Set down exactly the lines in the records below that run from the line with "Where should I click to: Click the 15.15" to the line with "Task: Select Default Project in sidebar tree", inclusive, and nothing more.

(Collection entries)
┄┄┄┄┄┄

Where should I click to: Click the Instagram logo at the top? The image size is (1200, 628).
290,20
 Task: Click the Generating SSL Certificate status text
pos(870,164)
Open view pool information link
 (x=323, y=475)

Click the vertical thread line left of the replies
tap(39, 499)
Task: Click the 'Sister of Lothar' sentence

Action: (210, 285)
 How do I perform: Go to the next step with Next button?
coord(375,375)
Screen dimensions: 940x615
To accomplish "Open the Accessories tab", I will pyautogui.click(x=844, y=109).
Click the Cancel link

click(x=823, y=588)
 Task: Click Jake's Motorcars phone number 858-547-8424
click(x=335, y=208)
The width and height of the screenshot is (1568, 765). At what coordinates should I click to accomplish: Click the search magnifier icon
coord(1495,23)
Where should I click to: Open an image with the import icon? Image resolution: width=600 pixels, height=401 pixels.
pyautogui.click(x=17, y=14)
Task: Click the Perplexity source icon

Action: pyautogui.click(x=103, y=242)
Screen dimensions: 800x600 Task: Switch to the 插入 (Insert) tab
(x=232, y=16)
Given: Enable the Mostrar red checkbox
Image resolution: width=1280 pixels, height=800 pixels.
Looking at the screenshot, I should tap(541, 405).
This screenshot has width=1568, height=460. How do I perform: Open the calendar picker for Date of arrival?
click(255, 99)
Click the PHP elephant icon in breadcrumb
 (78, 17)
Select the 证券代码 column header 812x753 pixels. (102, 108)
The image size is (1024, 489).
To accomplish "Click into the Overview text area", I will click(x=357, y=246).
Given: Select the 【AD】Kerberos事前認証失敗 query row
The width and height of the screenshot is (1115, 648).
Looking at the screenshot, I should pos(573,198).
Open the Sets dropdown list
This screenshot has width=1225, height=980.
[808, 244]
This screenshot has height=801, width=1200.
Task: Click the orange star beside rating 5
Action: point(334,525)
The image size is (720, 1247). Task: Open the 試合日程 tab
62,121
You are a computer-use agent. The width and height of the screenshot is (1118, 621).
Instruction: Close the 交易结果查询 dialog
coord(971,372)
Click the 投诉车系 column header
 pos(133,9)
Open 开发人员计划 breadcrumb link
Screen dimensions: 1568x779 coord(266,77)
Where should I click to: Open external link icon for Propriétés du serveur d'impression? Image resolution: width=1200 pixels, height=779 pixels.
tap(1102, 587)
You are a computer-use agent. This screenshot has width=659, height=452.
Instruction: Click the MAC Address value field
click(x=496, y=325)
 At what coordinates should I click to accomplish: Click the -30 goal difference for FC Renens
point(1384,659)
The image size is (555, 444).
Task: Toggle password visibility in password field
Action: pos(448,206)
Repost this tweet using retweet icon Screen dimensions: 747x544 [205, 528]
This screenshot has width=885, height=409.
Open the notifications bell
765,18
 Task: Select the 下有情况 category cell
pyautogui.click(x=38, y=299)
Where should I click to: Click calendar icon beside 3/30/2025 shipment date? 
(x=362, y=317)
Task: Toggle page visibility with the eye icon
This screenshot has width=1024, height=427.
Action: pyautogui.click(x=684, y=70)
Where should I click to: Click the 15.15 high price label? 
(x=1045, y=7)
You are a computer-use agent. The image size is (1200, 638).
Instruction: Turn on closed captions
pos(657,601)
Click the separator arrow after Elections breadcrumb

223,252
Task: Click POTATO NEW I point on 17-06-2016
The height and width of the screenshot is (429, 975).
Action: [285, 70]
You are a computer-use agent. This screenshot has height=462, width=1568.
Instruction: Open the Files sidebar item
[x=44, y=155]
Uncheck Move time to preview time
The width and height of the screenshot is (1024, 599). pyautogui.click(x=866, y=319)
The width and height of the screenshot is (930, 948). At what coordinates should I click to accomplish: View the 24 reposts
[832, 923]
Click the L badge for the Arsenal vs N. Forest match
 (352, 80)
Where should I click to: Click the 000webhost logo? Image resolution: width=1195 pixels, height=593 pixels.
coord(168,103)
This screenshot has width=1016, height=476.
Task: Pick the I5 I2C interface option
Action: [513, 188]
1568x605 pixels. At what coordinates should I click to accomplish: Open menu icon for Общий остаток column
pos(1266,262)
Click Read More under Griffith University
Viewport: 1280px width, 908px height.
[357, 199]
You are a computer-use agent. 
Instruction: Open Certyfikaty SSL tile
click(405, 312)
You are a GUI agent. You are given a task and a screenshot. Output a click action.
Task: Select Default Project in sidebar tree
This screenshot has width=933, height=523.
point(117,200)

┄┄┄┄┄┄

[Exercise result]
Where should I click to: Click the 15.15 high price label? 
(x=1045, y=7)
You are a computer-use agent. The image size is (1200, 638).
Instruction: Turn on closed captions
pos(657,601)
Click the separator arrow after Elections breadcrumb

223,252
Task: Click POTATO NEW I point on 17-06-2016
The height and width of the screenshot is (429, 975).
Action: [285, 70]
You are a computer-use agent. This screenshot has height=462, width=1568.
Instruction: Open the Files sidebar item
[x=44, y=155]
Uncheck Move time to preview time
The width and height of the screenshot is (1024, 599). pyautogui.click(x=866, y=319)
The width and height of the screenshot is (930, 948). At what coordinates should I click to accomplish: View the 24 reposts
[832, 923]
Click the L badge for the Arsenal vs N. Forest match
 (352, 80)
Where should I click to: Click the 000webhost logo? Image resolution: width=1195 pixels, height=593 pixels.
coord(168,103)
This screenshot has width=1016, height=476.
Task: Pick the I5 I2C interface option
Action: [513, 188]
1568x605 pixels. At what coordinates should I click to accomplish: Open menu icon for Общий остаток column
pos(1266,262)
Click Read More under Griffith University
Viewport: 1280px width, 908px height.
[357, 199]
You are a computer-use agent. 
Instruction: Open Certyfikaty SSL tile
click(405, 312)
You are a GUI agent. You are given a task and a screenshot. Output a click action.
Task: Select Default Project in sidebar tree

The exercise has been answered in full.